Sunday, 4 March 2012

Science fact or science fiction?

I’ve been aware of Libet's 1979 experiments for some time where he showed the brain has activated movement before a person is consciously aware of the decision. It’s one of those science facts I understood theoretically but the other day when I was reading the explanation of it in my new Sci-Fi read ‘mindscan’(another Robert Sawyer novel) it clicked on a practical level. The explanation used was:

“you're lying in bed, quite mellow, and you look over at the clock, and you think to yourself, I really should get up, it's time to get up, I've got to go to work. You may think this a half-dozen times or more, and then, suddenly, you are getting up — the action has begun, without you being consciously aware that you've finally, really made the decision to get out of bed. And that's because you haven't consciously made that decision; your unconscious has made it for you. It — not the conscious you — has concluded once and for all that it really is time to get out of bed."

I've had that for sure. This rekindled my interest in the scientific evidence for this explanation, especially to check out if the sci-fi description below is correct:

“The action begins 550 milliseconds prior to the first physical movement. Two hundred milliseconds later, the action that's already been started comes to the attention of your conscious self — and your conscious self has 350 milliseconds to put on the brakes before anything happens.

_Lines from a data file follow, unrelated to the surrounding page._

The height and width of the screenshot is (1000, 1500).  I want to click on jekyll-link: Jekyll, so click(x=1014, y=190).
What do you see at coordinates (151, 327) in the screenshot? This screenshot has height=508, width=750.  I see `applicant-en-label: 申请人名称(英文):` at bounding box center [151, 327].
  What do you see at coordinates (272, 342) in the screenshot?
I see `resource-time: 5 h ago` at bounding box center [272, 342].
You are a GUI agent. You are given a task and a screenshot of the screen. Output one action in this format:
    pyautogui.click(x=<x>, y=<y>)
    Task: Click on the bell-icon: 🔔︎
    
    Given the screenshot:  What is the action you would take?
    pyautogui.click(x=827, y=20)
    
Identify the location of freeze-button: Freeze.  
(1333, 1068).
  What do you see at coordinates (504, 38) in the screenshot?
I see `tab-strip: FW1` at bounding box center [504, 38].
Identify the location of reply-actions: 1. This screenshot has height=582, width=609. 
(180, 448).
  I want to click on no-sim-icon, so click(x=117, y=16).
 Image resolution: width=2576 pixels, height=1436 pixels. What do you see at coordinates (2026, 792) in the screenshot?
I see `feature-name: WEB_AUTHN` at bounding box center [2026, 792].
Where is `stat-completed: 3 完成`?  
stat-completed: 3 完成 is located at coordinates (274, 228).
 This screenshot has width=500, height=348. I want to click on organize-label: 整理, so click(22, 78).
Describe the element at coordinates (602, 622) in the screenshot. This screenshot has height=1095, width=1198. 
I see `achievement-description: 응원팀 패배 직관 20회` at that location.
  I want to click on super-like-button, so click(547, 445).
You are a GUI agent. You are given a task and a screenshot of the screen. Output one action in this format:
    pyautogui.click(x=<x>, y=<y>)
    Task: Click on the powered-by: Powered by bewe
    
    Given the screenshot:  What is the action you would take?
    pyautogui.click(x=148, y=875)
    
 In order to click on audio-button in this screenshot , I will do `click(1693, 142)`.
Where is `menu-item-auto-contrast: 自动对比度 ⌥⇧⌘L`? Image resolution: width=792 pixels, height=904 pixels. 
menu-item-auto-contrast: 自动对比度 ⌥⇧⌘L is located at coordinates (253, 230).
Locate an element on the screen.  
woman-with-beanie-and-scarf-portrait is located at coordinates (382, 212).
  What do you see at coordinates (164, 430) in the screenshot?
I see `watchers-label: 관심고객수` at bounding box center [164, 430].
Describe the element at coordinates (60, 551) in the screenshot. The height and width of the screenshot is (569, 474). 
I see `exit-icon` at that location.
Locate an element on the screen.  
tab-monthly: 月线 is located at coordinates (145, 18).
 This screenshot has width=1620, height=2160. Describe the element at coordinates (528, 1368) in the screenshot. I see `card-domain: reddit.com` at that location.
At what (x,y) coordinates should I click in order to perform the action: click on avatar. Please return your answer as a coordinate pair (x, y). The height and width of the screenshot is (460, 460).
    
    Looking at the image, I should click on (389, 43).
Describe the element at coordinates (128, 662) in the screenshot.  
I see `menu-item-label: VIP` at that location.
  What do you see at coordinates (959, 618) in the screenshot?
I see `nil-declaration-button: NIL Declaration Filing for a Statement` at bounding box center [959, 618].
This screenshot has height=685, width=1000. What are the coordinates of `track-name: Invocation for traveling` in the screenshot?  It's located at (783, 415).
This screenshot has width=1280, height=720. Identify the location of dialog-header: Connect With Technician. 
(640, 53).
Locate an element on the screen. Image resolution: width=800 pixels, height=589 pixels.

The conscious brain doesn't initiate so-called voluntary acts, although it can step in and stop them.”

You see I hadn’t picked up on the 350 millisecond veto before and it does make sense so did some web searching and read this:

http://www.blutner.de/philom/consc/consc.html

It’s a nice easy to digest summary which does verify the sci-fi and concludes:

“Consciousness is not a high level authority that gives orders to subordinated instances. Instead, its main role is a selective one: make a decision between the bulk of possibilities that are proposed by unconscious processes.”

So there’s all kinds of possibilities already happened in my brain at 550 milliseconds and at 350 milliseconds I can veto the action or carry it out. Explains how indecision happens so much especially in now that we have more and more choices and freedoms. It's exactingly as I read in Incognito.

“Your conscious brain takes ownership of the action, and fools itself into thinking it started the action, but really it's just a spectator, watching what your body is doing.”

(Mindscan again) Thought provoking fiction – love it :)

Friday, 2 March 2012

Flashforward – Robert Sawyer

Strangely I was attracted to this book by negative reviews on amazon. Lots of people were saying how it was odd the TV show better than the book. Now I’ve not seen an episode of the TV show because the ads I did see gave the impression the global leap of human consciousness into the future was caused by terrorists. Frankly I’d have believed alien intervention was more probable explanation! Fortunately the book chooses neither of these scenarios and instead centres on the more plausible explanation of experiments at the Large Hadron Collider going awry.

Of course time travel would mess with the fabric of physics as we understand it (look at the fuss that was caused when neutron might have travelled faster!!) so there’s plenty of nerdy science in this version of the story. I’m guessing that’s what gave for some poor reception in those expecting a copy of the TV show. I’m the opposite – in fact the physics is central to the book and I’ve no idea how the TV show worked without it. Mainly because the underlying theme of the book is the notion of free will and whether the future is fixed or full of a multitude of alternative (parallel) futures. So in the book you get to learn about some of the new mind boggling theories from physics about the nature of reality while being pulled along by a fascinating detective story.

Giving a glimpse of the future is an excellent narrative tool to build intrigue without spoiling the end – I’ve seen loads of films recently that begin with the end then jump back. For me the balance of science and story was just right but judging by the reviews it’s not for everyone. And likewise I won’t be rushing out to grab the DVD as I believe I’ve witnessed the best execution of this story possible.